Last week, Turning Point USA brought Matt Walsh and Michael Knowles to the University of Idaho for the final stop of its spring tour, and the evening delivered exactly what conservatives have come to expect: truth-telling, fearless debate, and a showdown with an on-stage activist who tried to gaslight the crowd. Walsh didn’t flinch when a transgender-identifying audience member accused him of misrepresenting data; instead he answered plainly and refused to be bullied into silence by activist theatrics.

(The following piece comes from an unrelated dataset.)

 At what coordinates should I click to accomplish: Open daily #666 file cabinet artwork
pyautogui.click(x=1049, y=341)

The exchange over a disputed graph — the activist insisted the numbers were misleading — quickly turned into a larger argument about what America is willing to tolerate when it comes to gender ideology and children. Walsh was unapologetic, calling gender ideology a lie and laying out the real meaning of “grooming” in the modern left’s playbook: drag shows for kids, children encouraged to perform adult sexualized roles, and chemical mutilation passed off as medical care.
This wasn’t some isolated academic spat; it came at a moment when conservatives are watching left-wing rage bleed into political violence and threats against public figures. Walsh and Knowles used the platform to call out the culture of normalizing hostility and to remind students that the radical fringe on the left often masquerades as victimhood while celebrating chaos. The crowd’s energy made it clear that ordinary Americans are tired of being lectured to by coastal institutions that have lost touch with common sense.

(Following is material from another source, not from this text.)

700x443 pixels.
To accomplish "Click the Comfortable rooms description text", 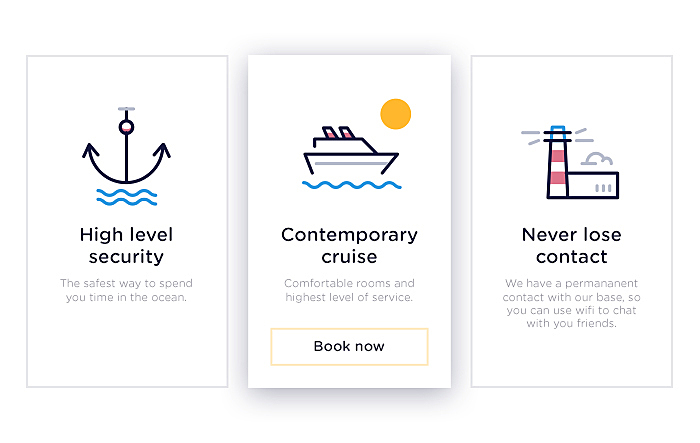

Universities that allow these confrontations to be staged — yet reflexively side with activists and condemn conservative viewpoints — are failing their mission to teach young people how to think rather than what to think. The TPUSA tour highlighted that conservative ideas are alive on campus, and that students want robust debate, not censorship or safe-space bullying. If schools truly valued pluralism, they would protect speech across the spectrum instead of hosting one-sided indoctrination sessions under the guise of “inclusion.”
Attendance at the University of Idaho stop showed the grassroots muscle of the right: packed houses and students turned away because conservative voices still draw and mobilize the next generation. That’s the political currency that will matter come November — real people, not pundit polls, showing up to defend their values and their kids. Conservatives should take heart: when we show up with facts and courage, we win hearts and break the smug monopoly of the coastal elite.

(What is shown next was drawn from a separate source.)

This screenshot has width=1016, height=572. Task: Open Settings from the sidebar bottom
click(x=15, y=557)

If anything from that night should stick with patriots, it’s this: silence equals surrender. Walsh reminded students they must use their voices to oppose policies that harm children and shred the social fabric, and he challenged conservatives to stop the doom-and-gloom defeatism and fight for wins at the ballot box. The activists can call us names and try to shout us down, but until conservatives stop showing up and speaking plainly about truth, family, and country, the left’s cultural takeover will keep accelerating — and we can’t let that happen.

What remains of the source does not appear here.